Wall Street’s main indexes dropped on Tuesday as investors grappled with an escalating Iran War that threatens global energy supplies and markets.
The Dow Jones Industrial Average fell 0.84 percent at the open, while the S&P 500 dropped 1.18 percent and the Nasdaq Composite declined 2.01 percent.
Iran is carrying out attacks on vessels across the Gulf of Oman and the wider Persian Gulf, as tensions escalate following U.S.–Israeli strikes on the Middle Eastern nation under Operation Epic Fury.
About a fifth of the world’s seaborne oil trade flows and 20 percent of liquefied natural gas travel via the Strait of Hormuz, according to the U.S. Energy Information Administration.
The pan-European STOXX 600 slid nearly 4 percent, with banking, travel, and insurer stocks leading the sell-off amid surging oil and gas prices.
German stocks fell to their lowest level in nearly two months, while France hovered near one-month lows, Spain touched a more than two-month low, and London’s Stock Exchange slipped to a two-week low.
The benchmark Brent crude oil contract gained nearly 8 percent on Tuesday to above $83 per barrel, the highest since July 2024.
A wave of attacks on energy infrastructure in the Middle East is also rattling markets.
Sky News economics editor Ed Conway said in a March 3 post on X that UK wholesale gas prices have almost doubled in 48 hours, the biggest two-day jump on record.

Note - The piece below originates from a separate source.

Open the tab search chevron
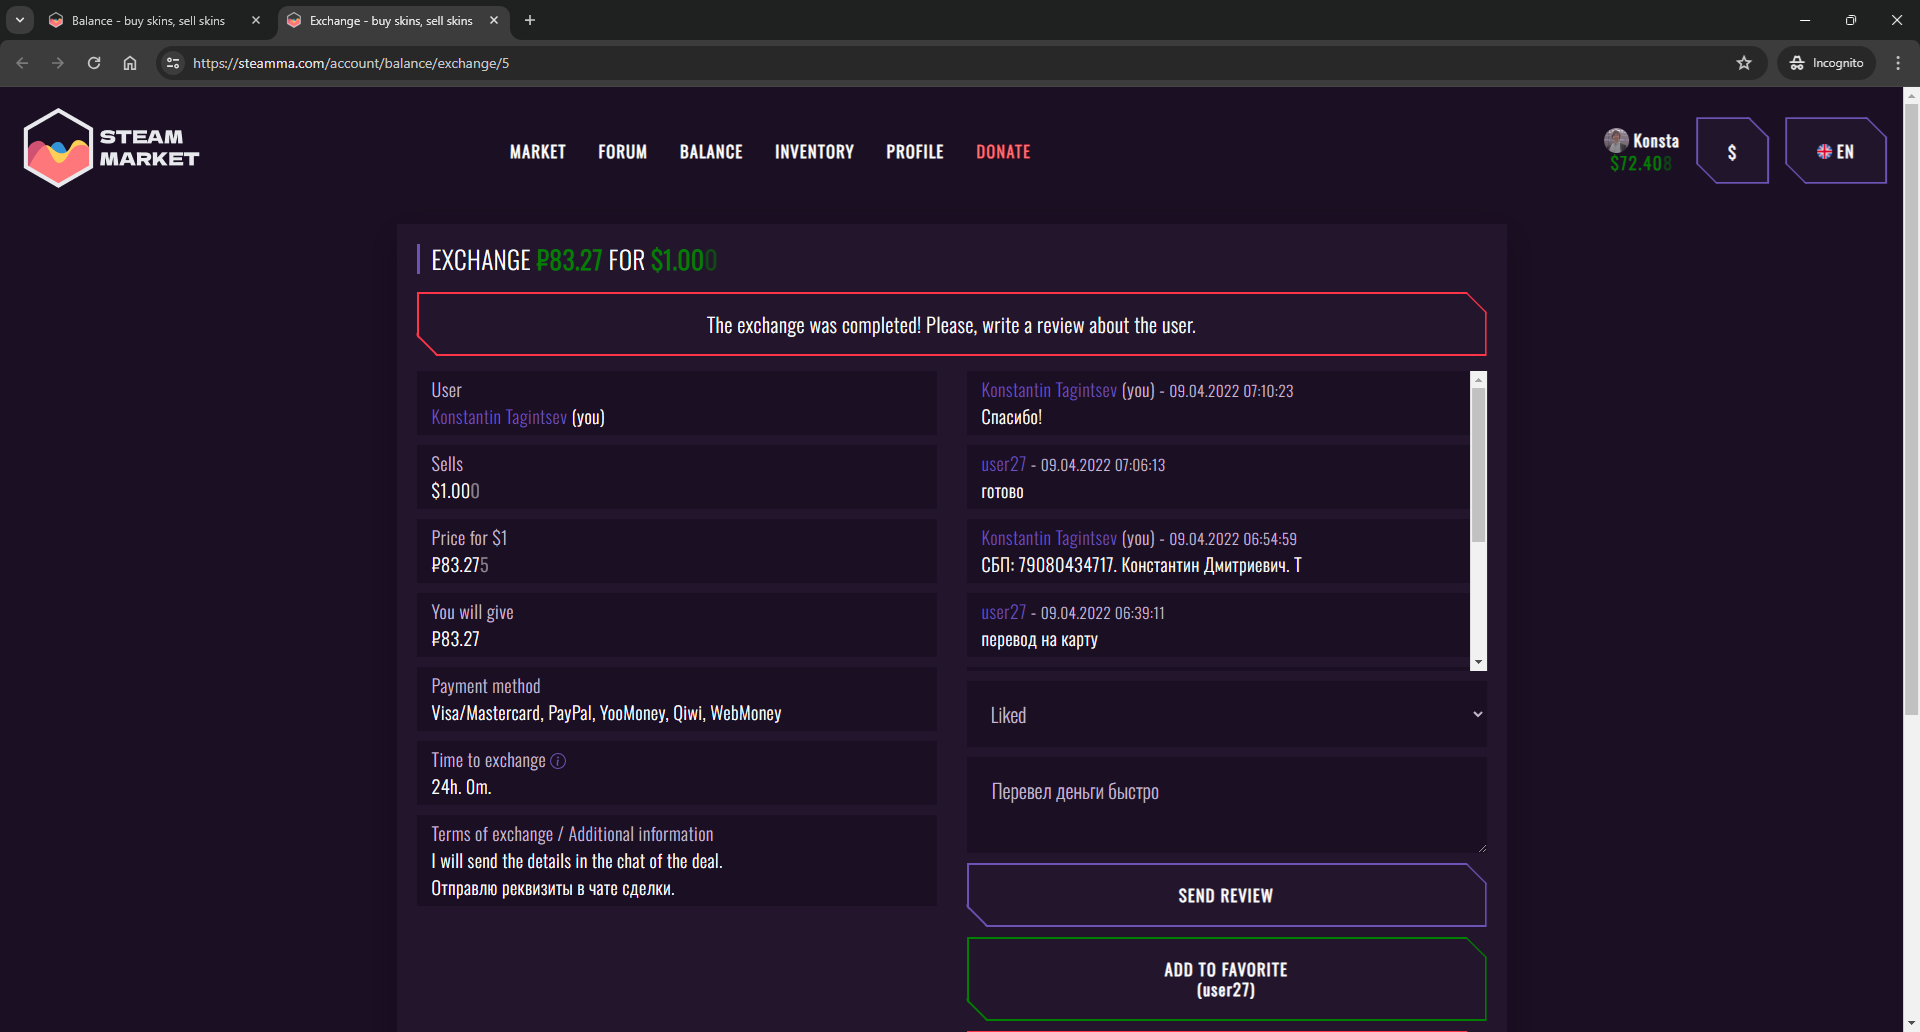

“The near 100 percent rise in UK wholesale gas prices in the past 48 hours is now the biggest two-day rise since comparable records began in the 1990s,” he said.
“Bigger even than any two-day period in the early days of the Ukraine war.”

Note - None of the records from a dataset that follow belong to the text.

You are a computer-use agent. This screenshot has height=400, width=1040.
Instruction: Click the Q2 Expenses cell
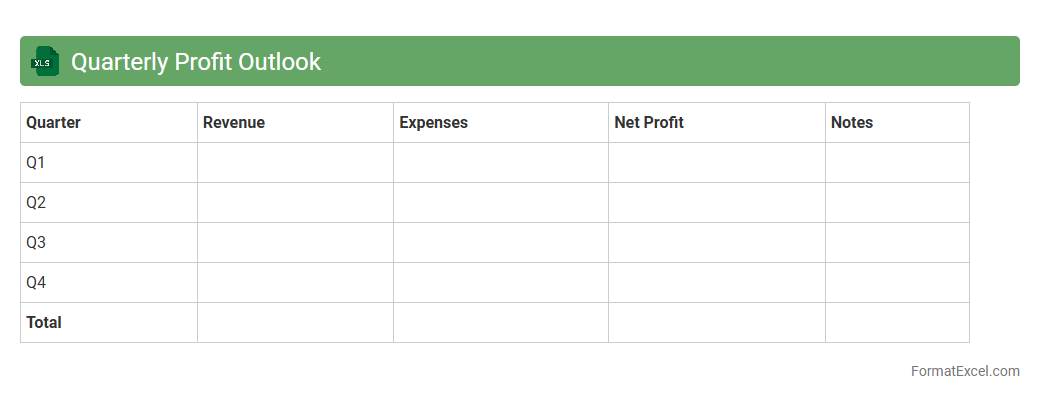(500, 203)
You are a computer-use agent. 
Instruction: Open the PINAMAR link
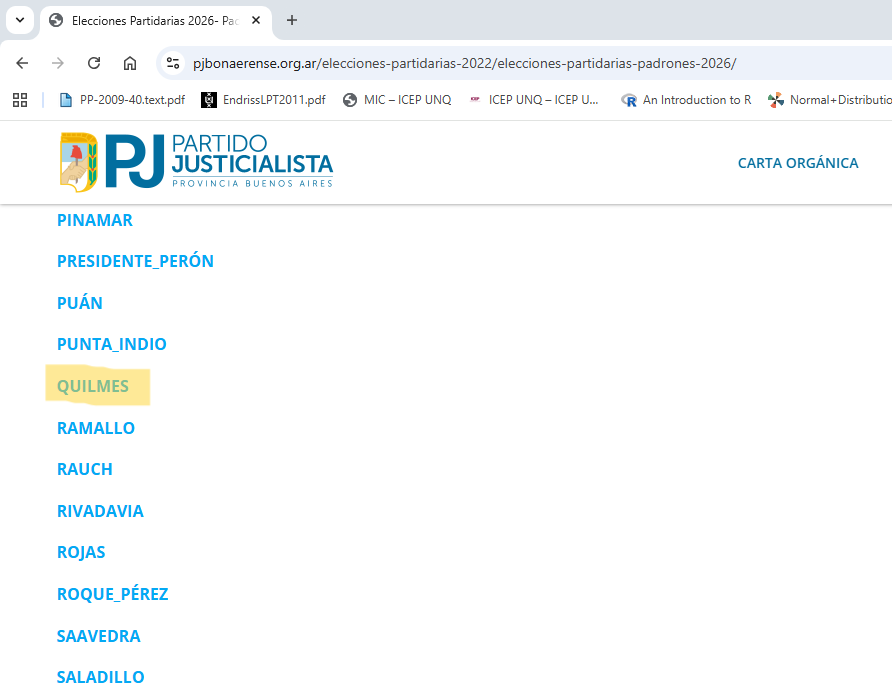tap(95, 220)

In a Goldman Sachs Exchanges podcast on March 2, Daan Struyven, co-head of Global Commodities Research and head of oil research at Goldman Sachs, said the immediate impact is being felt in export flows through the Strait of Hormuz.

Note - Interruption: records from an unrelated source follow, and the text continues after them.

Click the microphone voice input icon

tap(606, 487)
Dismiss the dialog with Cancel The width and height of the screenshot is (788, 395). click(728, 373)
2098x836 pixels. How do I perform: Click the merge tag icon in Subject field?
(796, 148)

He said that in the oil markets, “the impact is the most significant in terms of export flows, with a very sharp drop in volumes coming to the Strait of Hormuz.”
“Not because the Strait is completely shut, but because shippers, oil producers are going into a ‘wait and see mode’ because they have seen reports of three ships that have been damaged, and because insurance premiums have skyrocketed,” he said.
He added that the impact on prices is likely non-linear and depends on how long the supply disruption lasts.
“So to put some numbers on this, if you see 100 percent full closure of the Strait for about a month, and if we can use the roughly 4 million barrels per day of estimated spare pipeline capacity to bypass the Strait, sur models point to $12 of upside to prices,” he said.
Struyven said if the disruption is significantly shorter than one month, crude could simply be stored on land in those producing countries in the Middle East, and oil would still be delivered down the road, so essentially, deliveries would be delayed, but with “no significant effect on cumulative supply available to the global oil markets.”
But the disruption could drag on, with storage capacity exhausted, production shut off, and the Strait of Hormuz closed for an extended period.
“You cannot draw inventories forever, and the market may have to rebalance by incentivizing prices to such high levels that you generate demand destruction,” he said.
Demand destruction is when prices rise so high that consumers and businesses are forced to reduce their use of a product.
“And we typically find that in oil markets, to generate substantial demand destruction, prices may have to rise into triple-digit territory,” he added.